When security is understood during the inception of something new, it actually makes innovations possible.

While doing some further research on the President's new Health Information Technology initiative, I ran into one of those voices, one that is considering something brand new, which would/will be impossible to do without good security. It is worth considering this as an example of ground-up security thinking, because it doesn't exist yet, and it must be secured, and it will never be secure, unless it is from the very beginning.

In an article entitled: "The Politics of Health Care: Change Can't Happen with Technology Alone", Dr. Michael L. Cowan, MD presents a view of health care in the near future. It is health care that is "democratized" by a patient's access to information and providers, and it is health care that is often delivered through virtual means that are not available today. As I read through it, and as I take Dr. Cowan's charge to heart, I am struck by the role that technology will need to play, in concert with a new way of thinking about health care, which is the meat of Dr. Cowan's proposition.

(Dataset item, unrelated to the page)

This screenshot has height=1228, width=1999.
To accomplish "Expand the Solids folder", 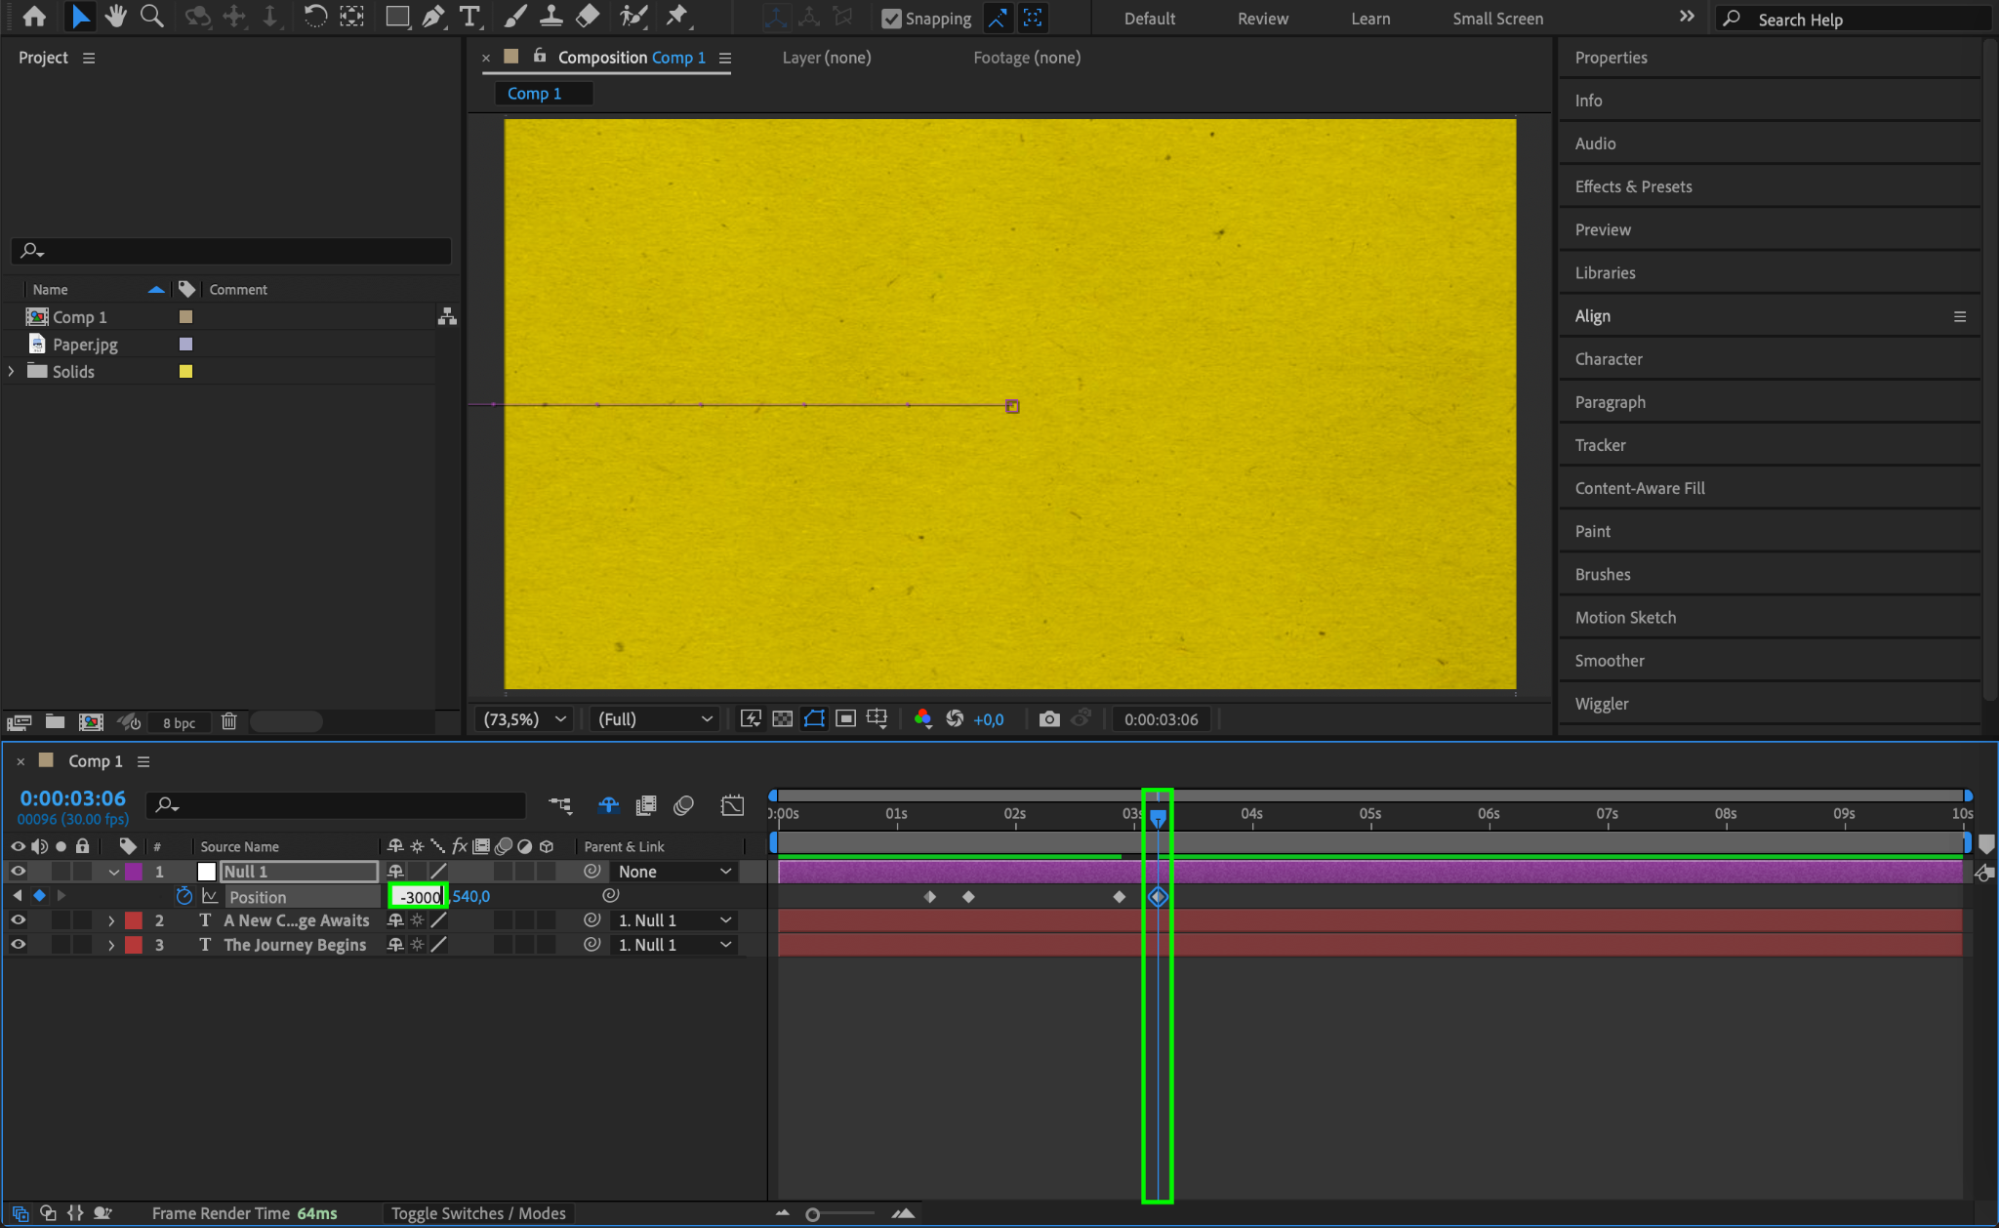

At the same time that I am enervated by this visionary view of health care, my security self begins to outline the dangers, unasked. The pervasive sharing of information that would expose our most personal weaknesses and histories is one, and the likely availability of financial and insurance information to the unscrupulous who could extract services or payments at will. As examples, there is the Akron Children's Hospital breach in 2006, and then there are the celebrity record thefts, like that which affected George Clooney in 2007. Research shows that medical identity theft is even more profitable than that of credit card data, due to fraudulent claims and services.

So, back to the enabling:

Understanding the Data, Upfront
This one is easy. Systems that will be built to accommodate the vision of more interactive and accessible health care will naturally be handling private data. While it is obvious that an individual's identity and treatment information must be secured, so, too, must their interaction with the system when looking for advice on specific ailments. This entire system can become an open and interactive system, so long as the user's anonymity can be protected, and so long as the details of their history, and the pattern of their new requests, cannot be associated with any knowable individual. It speaks to a network of trust, and the type of obfuscated identity that allows the patient to connect the dots, but which would appear chaotic to the external observer. Components can be found in one-time use authentication, federated security models, and the use of strong encryption for any assembled and identifiable data.

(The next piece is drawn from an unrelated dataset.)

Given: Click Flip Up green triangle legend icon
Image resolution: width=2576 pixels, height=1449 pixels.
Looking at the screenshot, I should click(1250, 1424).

While it is possible that there will be some amount of non-personal data that will be handled by these systems, (generic health care content), the system should first be designed to process the critical private data, and then only provide unsecured access to very particular resources.

This type of access is enabled through security practices and technologies, and can extend the range of these private services well beyond the doctor's office.

Enabling the Flexibility
Security technologies also provide the means of differentiating access communities between doctors, service providers, and users. Individual architectures and systems are not necessarily required, nor are their expense, with the introduction of appropriate management of users, roles, and access. In the idealized environment, a doctor in a hospital anywhere, can access the records of a patient in a hospital anywhere. As well a patient who falls ill far from home, would be able to locate and share their records with any practitioner. For less serious illnesses, a patient would be able to access symptomatic information, seasoned with his/her own medical history, to understand likely seriousness and remedies for the condition. Again, it will be security technologies that enable this interaction, doing more than just protecting it.

New technologies and new models are rapidly changing the face of health care, voting, retailing, and socializing. If we can build these new systems with security in mind, while continuing to shore up the insecure systems of the past, privacy and convenience may sometime find themselves not at odds, but in harmony.